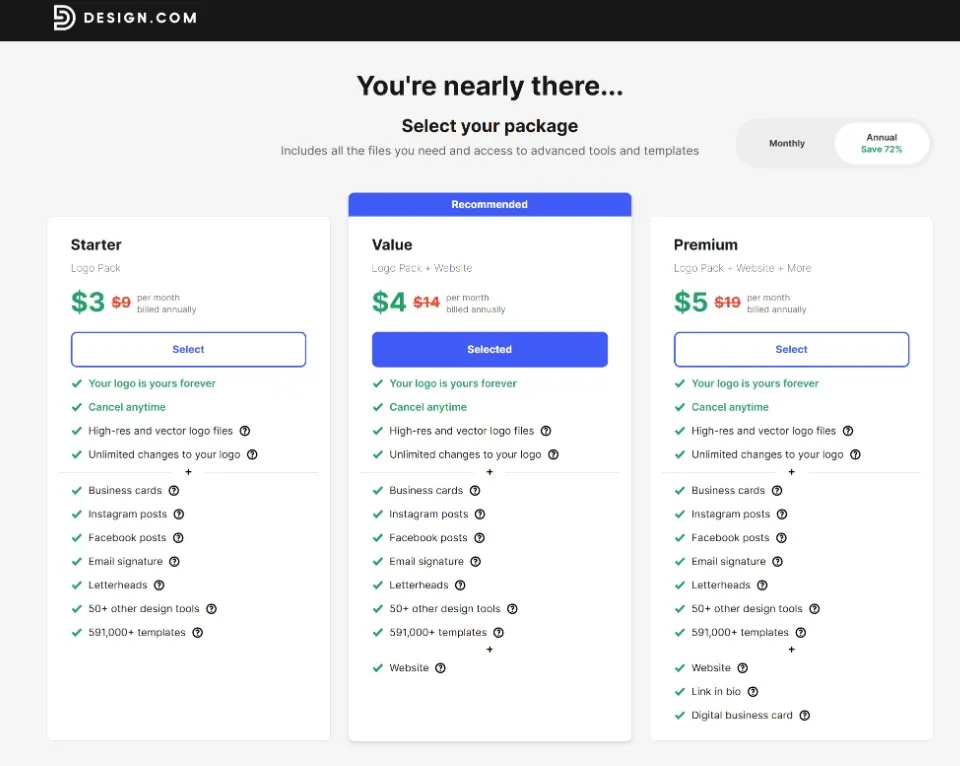Open the Letterheads tooltip in the Starter plan

click(x=160, y=585)
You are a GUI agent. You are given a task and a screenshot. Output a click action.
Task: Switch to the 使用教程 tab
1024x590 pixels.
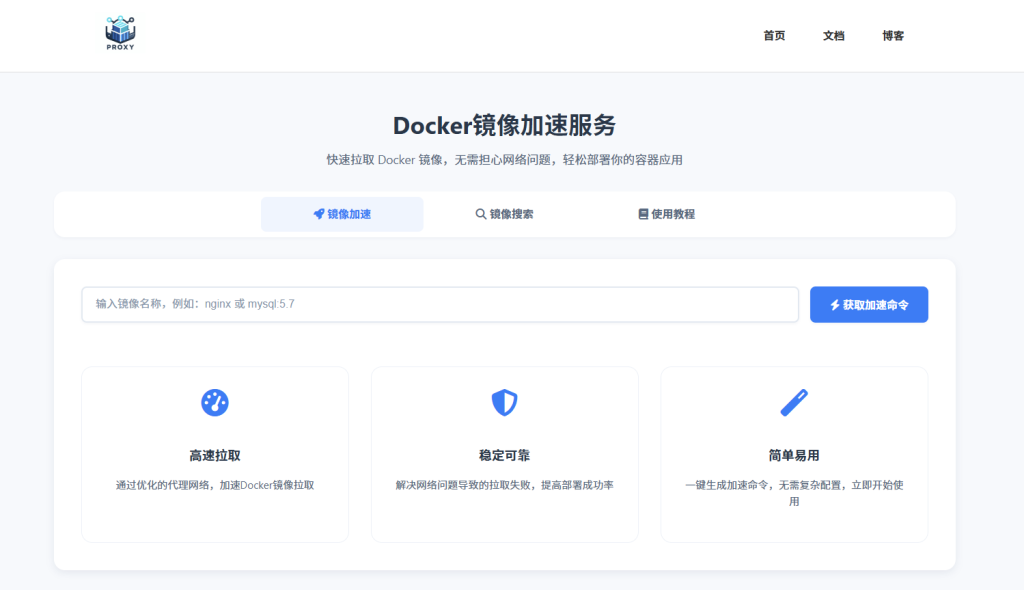point(673,214)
* * * *
◆ **WHAT IS EXPECTED**: Reproduce exactly the lines that run from the line holding "You are a GUI" through the final line of the entries, and omit every picture.

◆ **RESULT OF THIS EXERCISE**:
You are a GUI agent. You are given a task and a screenshot. Output a click action.
Task: Switch to the 使用教程 tab
1024x590 pixels.
point(673,214)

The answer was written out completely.